Din-Devlet İlişkisinin Zorunluluğu
İnsan toplumsal bir varlık olması hasebiyle ve tabiatı gereği dinle çok sıkı ilişki içinde olabilir. Aynı zamanda yine tabiatı gereği toplu halde yaşamak zorundadır.
İnsanın hem bireysel hem birlikte yaşadığı insanlar ve hem de tabiatla ilişkileri için bir takım talepleri vardır. Bu talepleri düzenleyen bir üst makam ihtiyacını hem devlet, hem din karşılamaya talip olduğu için, bu durum ister istemez din ile devleti (ya da devlet ile dini) karşı karşıya getirebilir ve getirir. Yani devlet insan(lar)ın ilişkilerini düzenlemede ne kadar etkili ve yetkili olduğunu iddia ediyor ise, din de o kadar etkili ve yetkili olduğunu iddia eder. Aslında her iki taraf da iddiasında haklıdır. Zira devlet varlığının gayesi olarak “insanların dünyada huzur ve esenlik içinde oluşunu” gösterir. Din de aynı gayeyi taşır ve ilaveten ölüm sonrası hayatın da esenlik içinde olmasını hedefler. Hal böyle olunca çatışma daha teoride başlamış bulunmaktadır.

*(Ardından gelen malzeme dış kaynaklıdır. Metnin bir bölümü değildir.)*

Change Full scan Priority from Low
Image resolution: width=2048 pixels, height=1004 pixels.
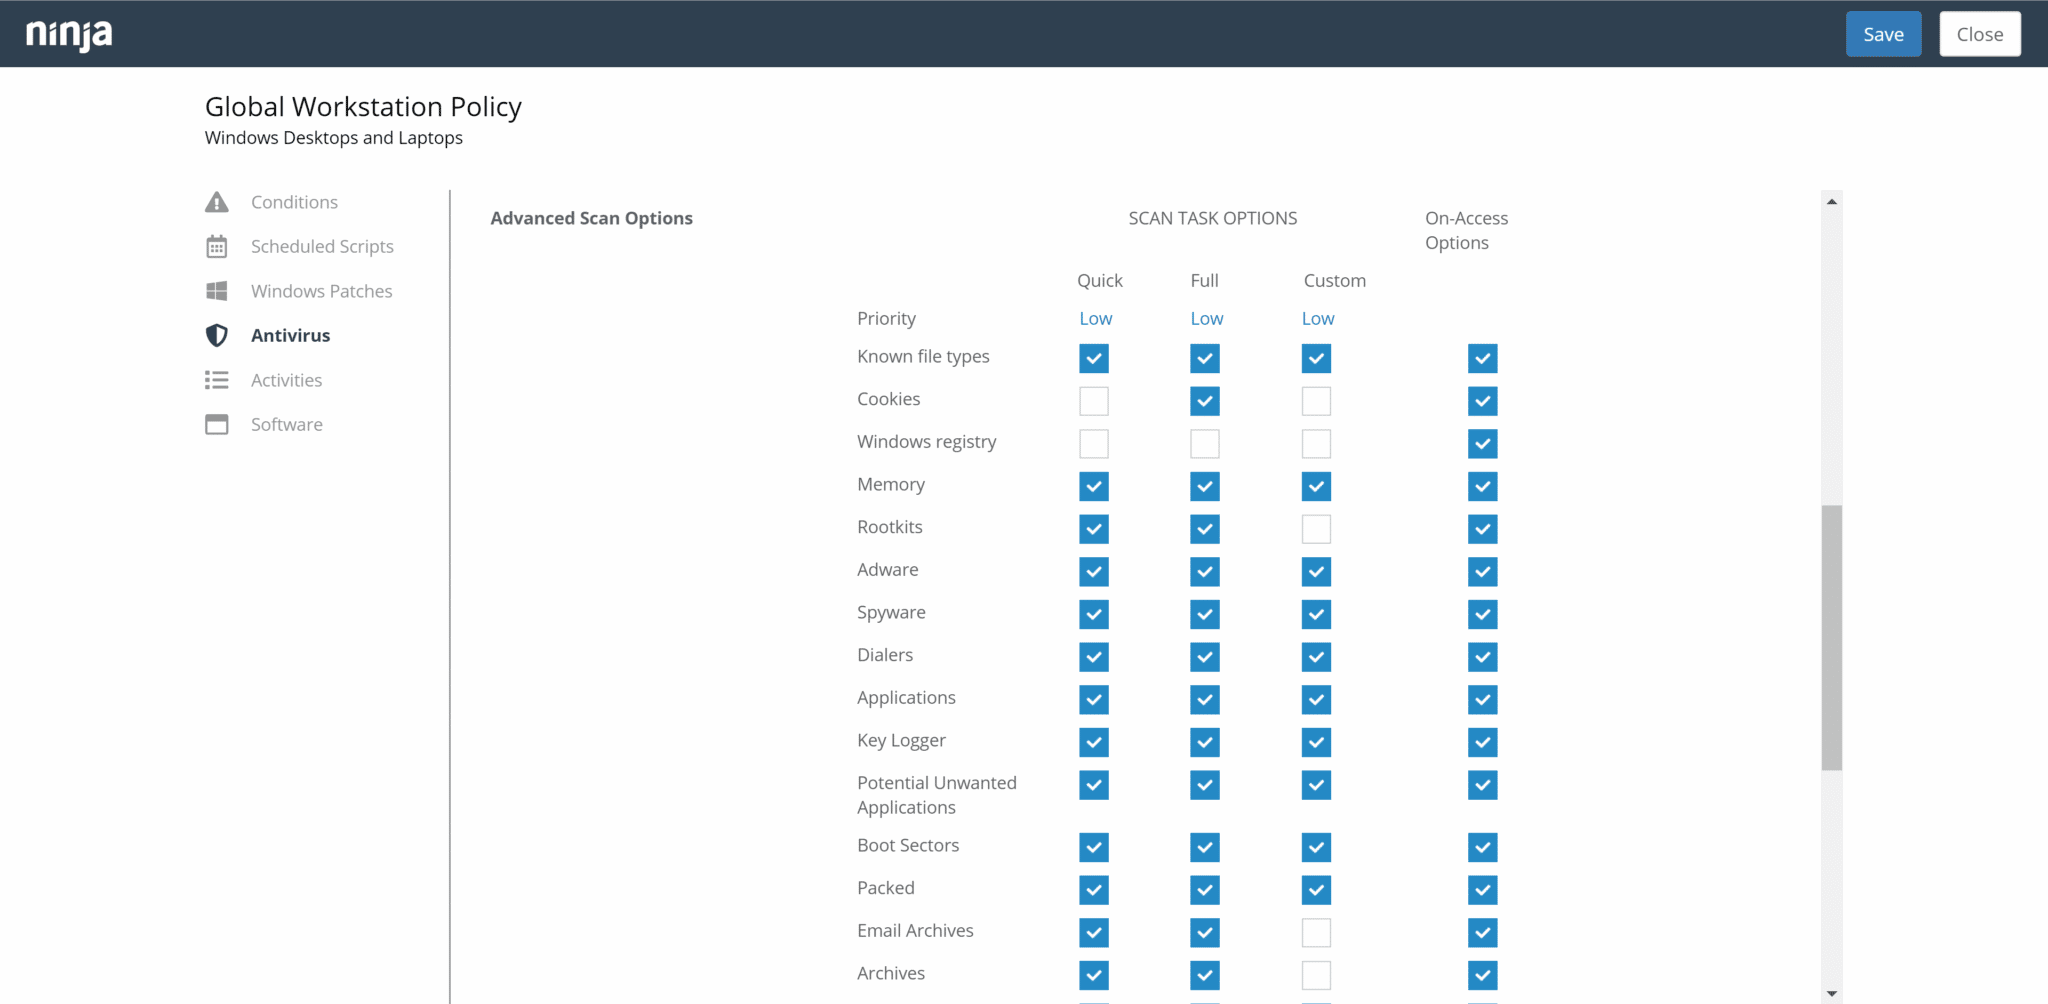click(x=1206, y=318)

Pek tabiidir ki din, hem kitabi (teorik-akidevi), hem davranışsal (pratik-ibadi); hem psikolojik, hem sosyolojik yönü itibariyle bir bütün olarak kendini ortaya koymaktadır. Mahatma GANDİ “Dinin siyasetle ilgisinin bulunmadığını iddia edenler dinin ne olduğunu bilmeyenlerdir”[9] derken aslında din- devlet ilişkisi açısından önemli bir tespittir.[10]
Din, toplumu başta zihniyet olmak üzere pek çok konuda etkisi altına alarak yönlendirir ve şekillendirir.

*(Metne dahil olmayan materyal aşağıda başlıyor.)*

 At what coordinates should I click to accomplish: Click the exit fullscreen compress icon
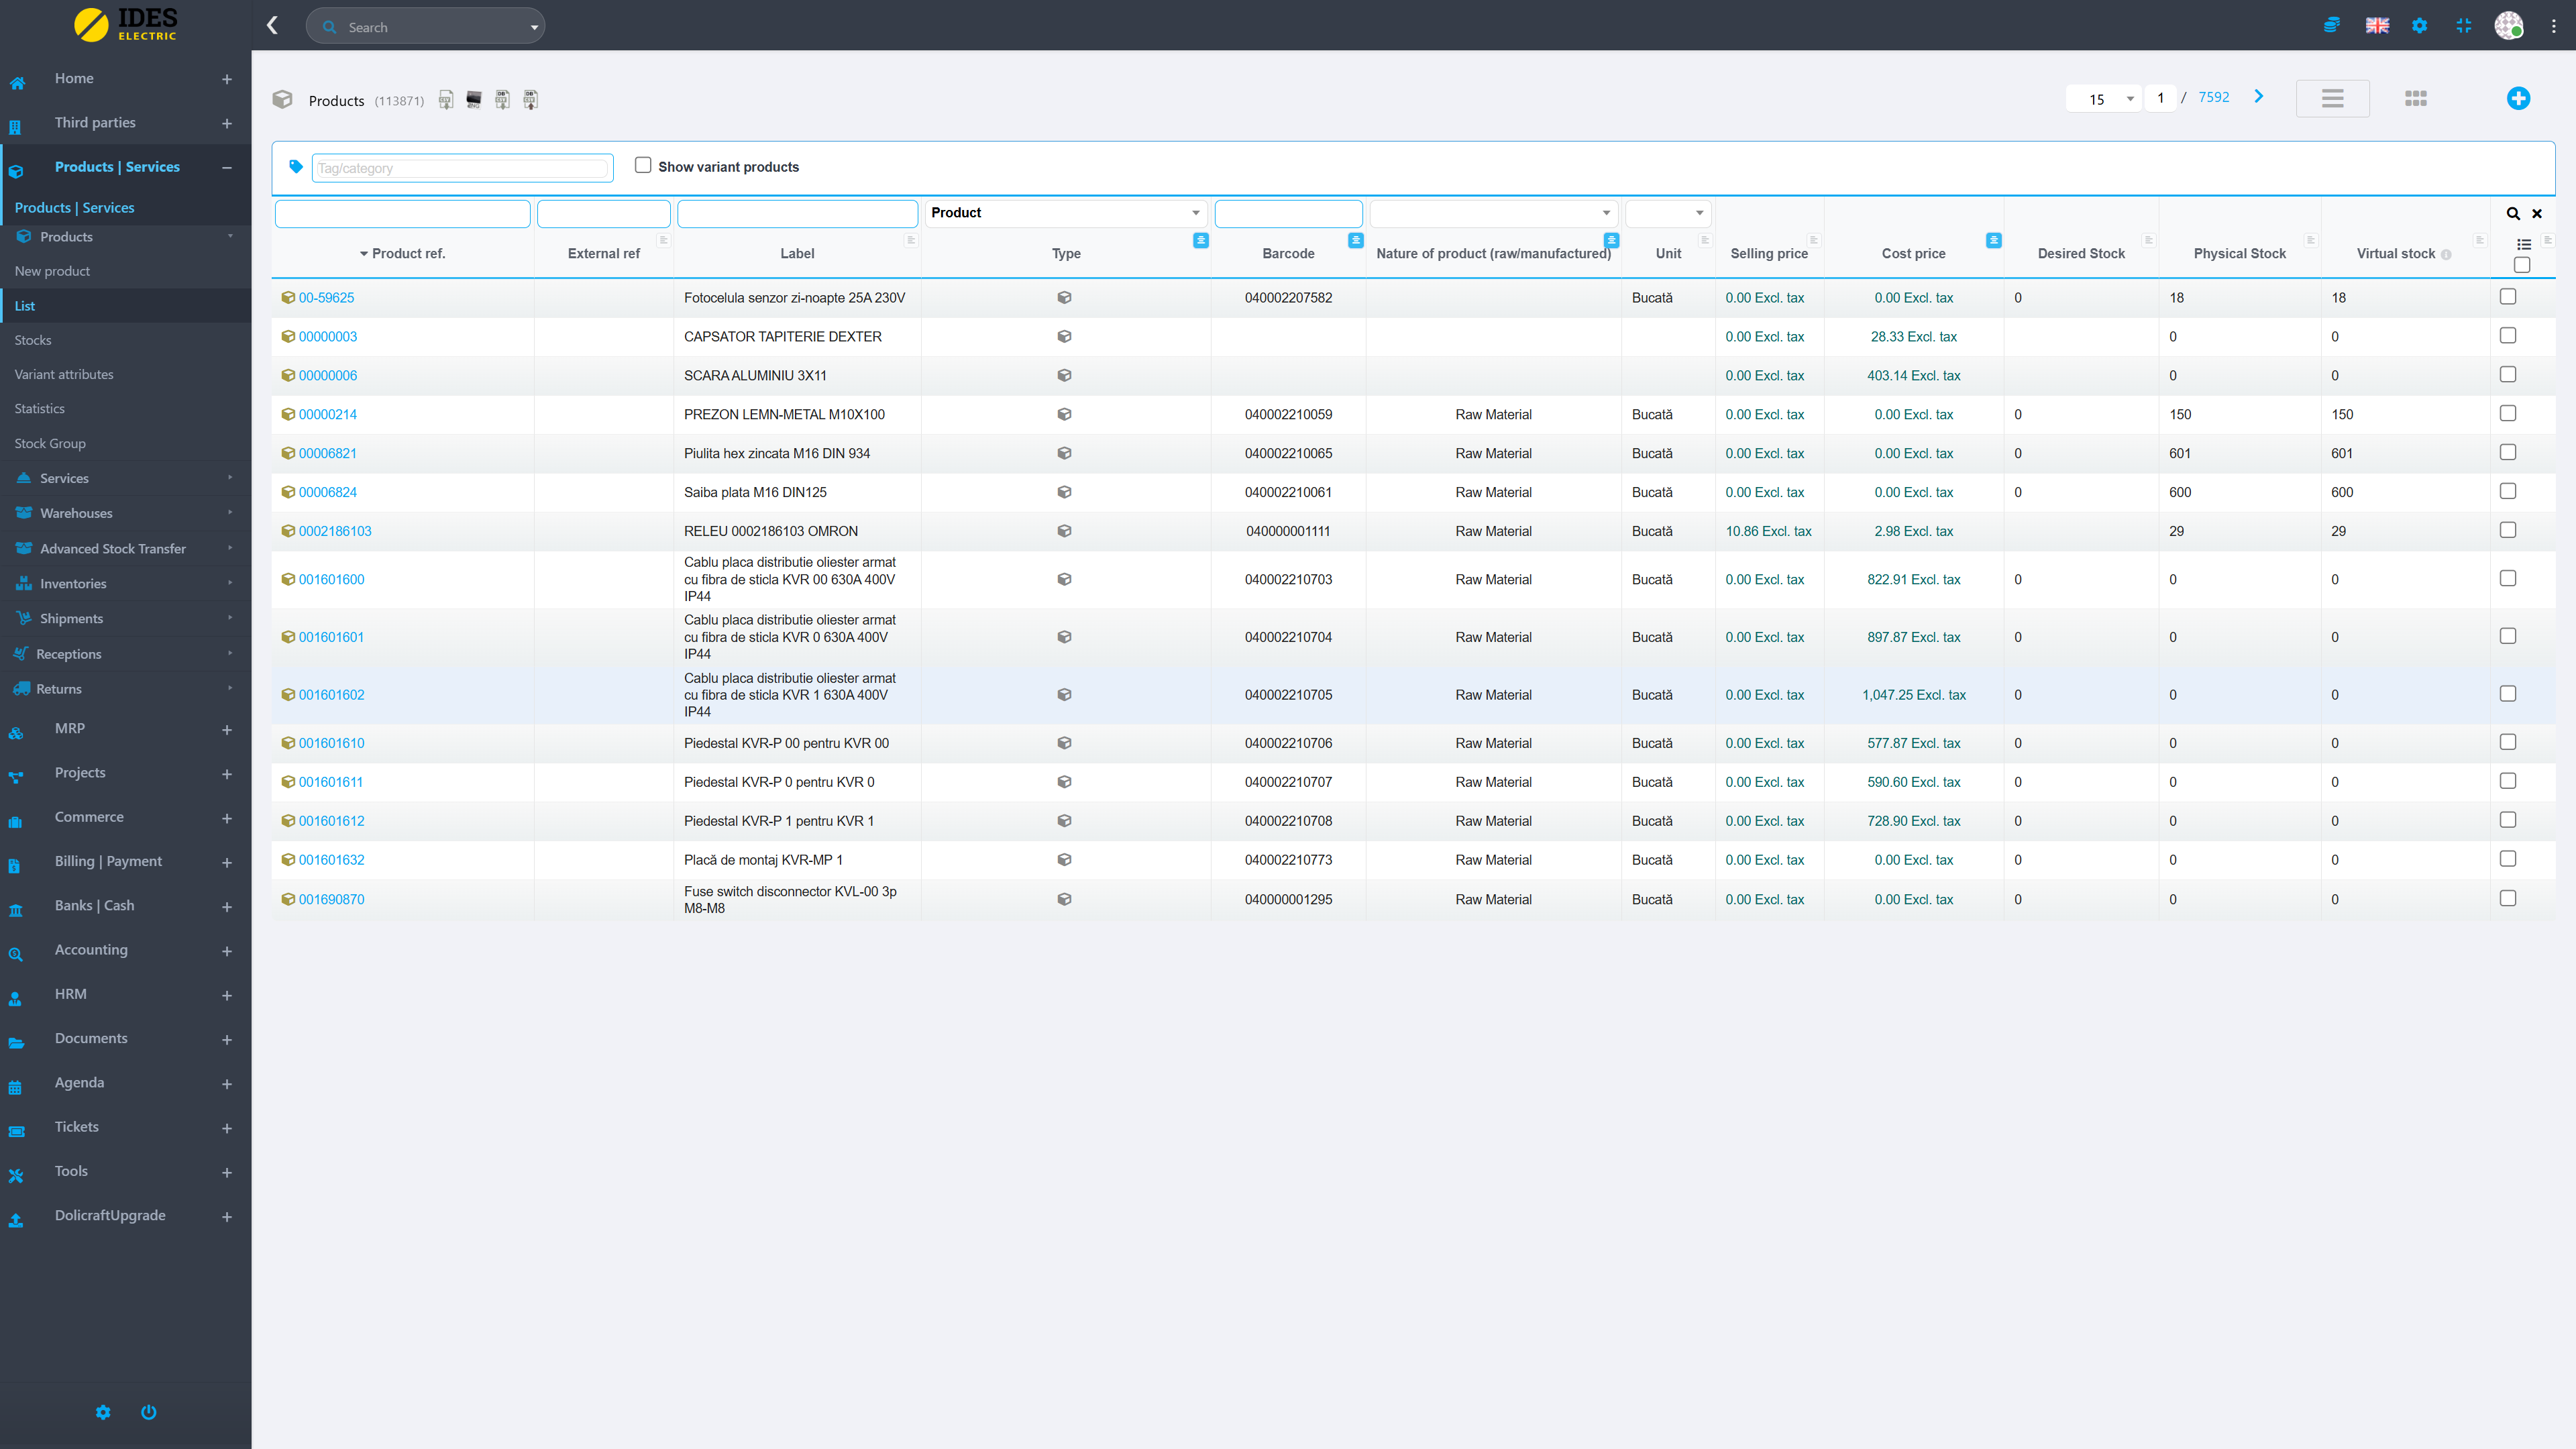pyautogui.click(x=2463, y=25)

Ülke, halk ve egemenlik gibi unsurlardan oluşan devlet, halkın hak, görev, sorumluluk ve davranışlarının kontrolünü elinde tutan siyasi bir kurumdur. Bu kurum varlığının gereği insanlarının psikolojik ve sosyolojik yönleriyle ilgilenmekte ve hatta modern dönemde doğumdan ölümüne kadar her şeyle ilgilenmektedirler. Devlet ve din kendilerini güvende hissetmedikleri için bir biri ile samimi ilişkiye girmekten kaçınmışlardır. Biri diğerini alt etmeyi gerekli gördüğü için hep kavgalı olmuşlardır.[11]
devam edecek (laiklik; doğuş sebepleri ve sorunlar)

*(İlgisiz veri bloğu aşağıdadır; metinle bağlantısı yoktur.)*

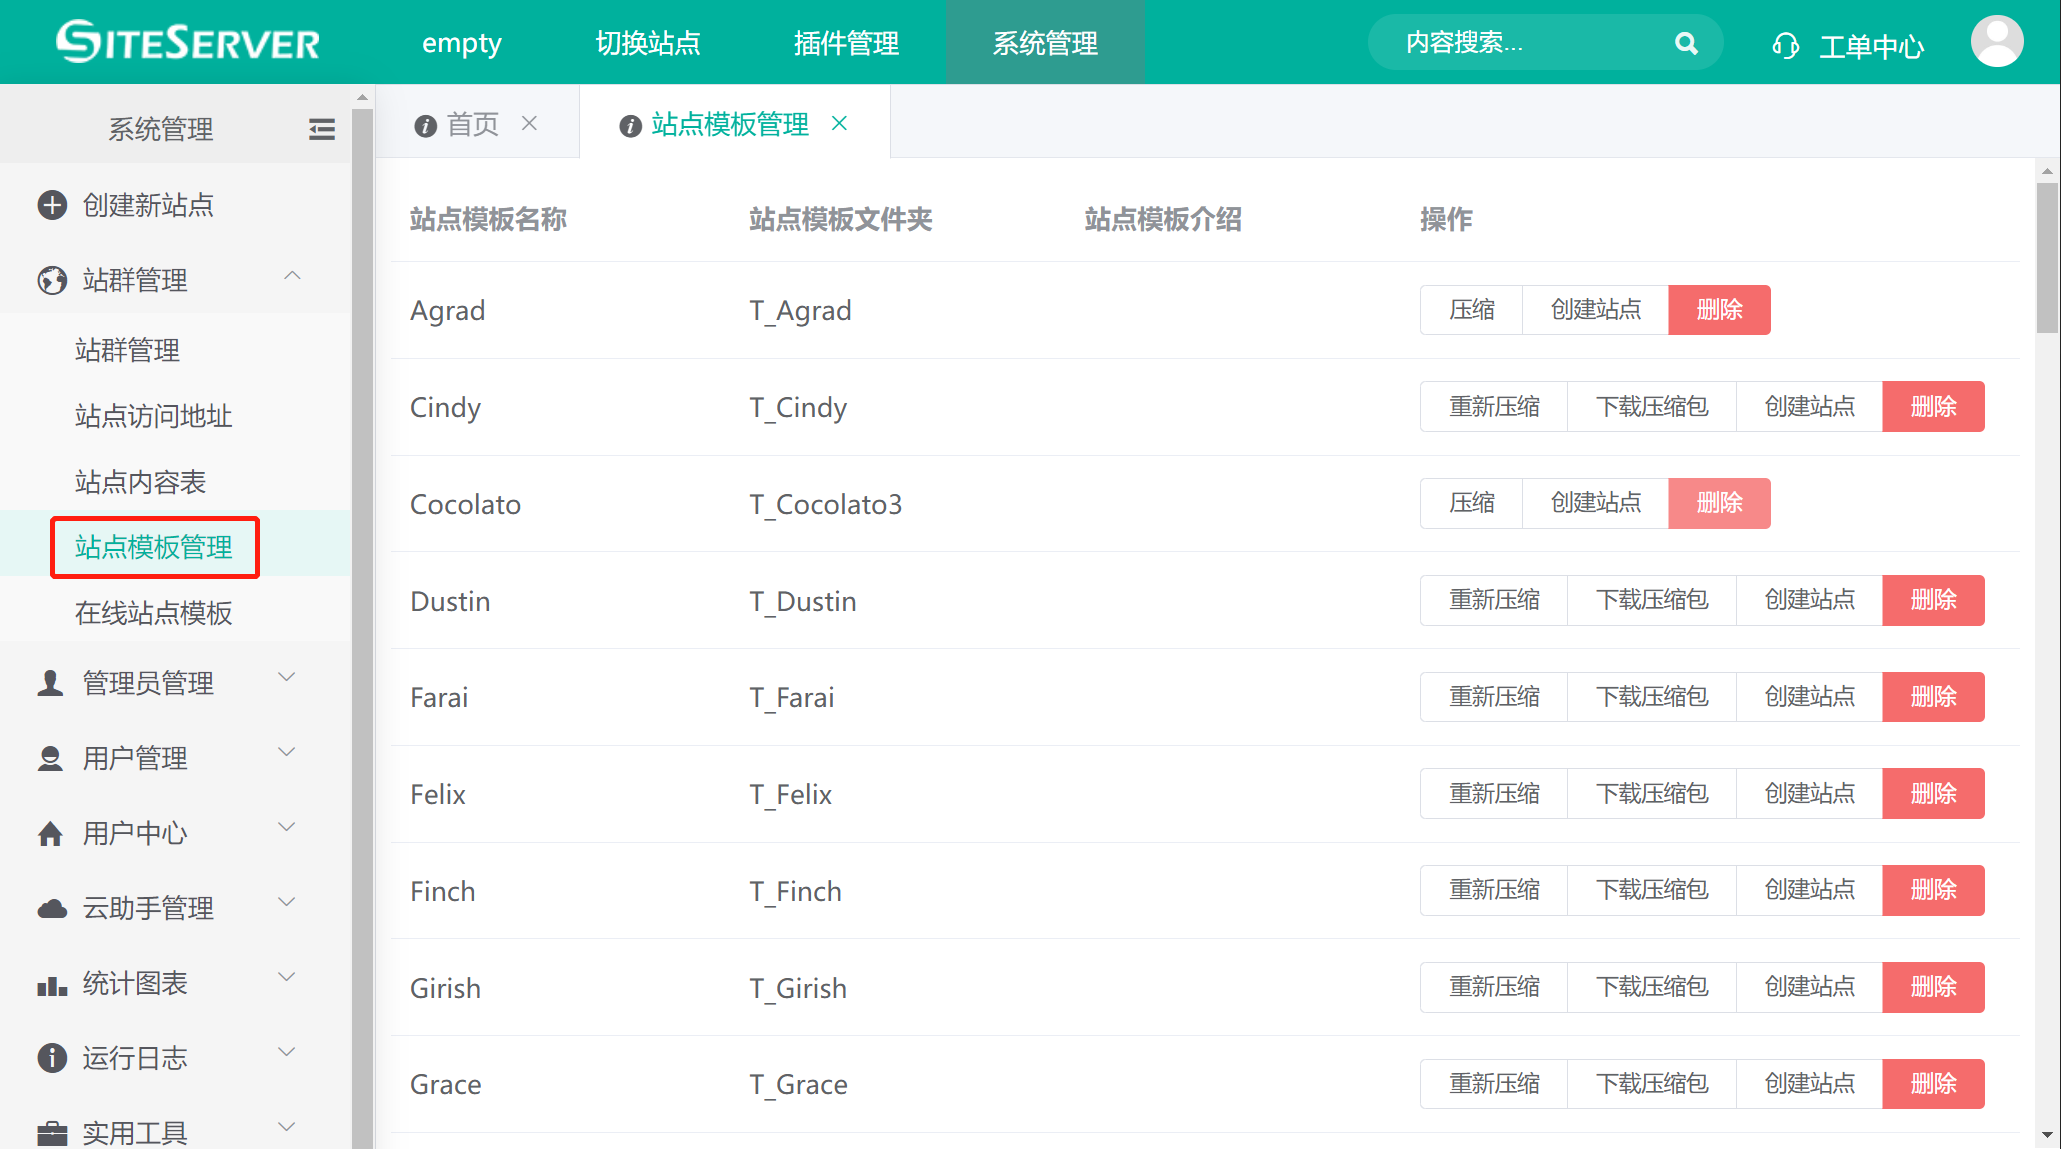Viewport: 2061px width, 1149px height.
Task: Switch to the 首页 tab
Action: point(472,124)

[1] Kimilerine göre devletin toprak sahibi olma mecburiyeti yoktur. Zira sürgünde devlet kurabilmek mümkündür. Filistin Devleti’nin Tunus’ta kurulması buna örnek gösterilmektedir. Ancak sürgünde devlet mi, hükümet mi kurulan, tartışma konusudur.
[2] Doğu Batı yıl 1, sayı 1 s. 30.
[3] Marife, yıl 1, sayı 2; s.99.
[4] Bilgi ve Düşünce; Yıl 1, sayı:8;s.84
[5] age. S.84
[6] Aynı yer, s.85
[7] age,s.85
[8] age,s.86
[9] C. Northcote Parkinson. Siyasal Düşüncenin Evrimi, cev. Mehmet Harmancı 2. bs. Remzi Kit. İst. S.179
[10] Ejder Okumuş, Doç. Dr. Marife Yıl 1, sayı 3; s.14
[11] Burada şunu dip not olarak söylemeden geçemeyeceğim: İnsanlık daha yeni yeni kendine gelmeye başlamış ve sorgulama, yön/çare bulma arayışına girmiştir. Din(ler) insan(lar) için vazgeçilmezdir. Dünya her hal-u karda siyasi organizasyon olarak devletsiz de olunamayacağına göre bu iki olmazsa olmazı, vazgeçilmezi bir arada, barışık, sınırları belli bir şekilde nasıl götürülebileceğini daha yeni anlamış bulunmaktayız. Evet devlet ve din bir biri ile nasıl beraber yürürler?.. İnsanlık bu sorunun cevabını önyargısız, iyi niyetle verebilmelidir.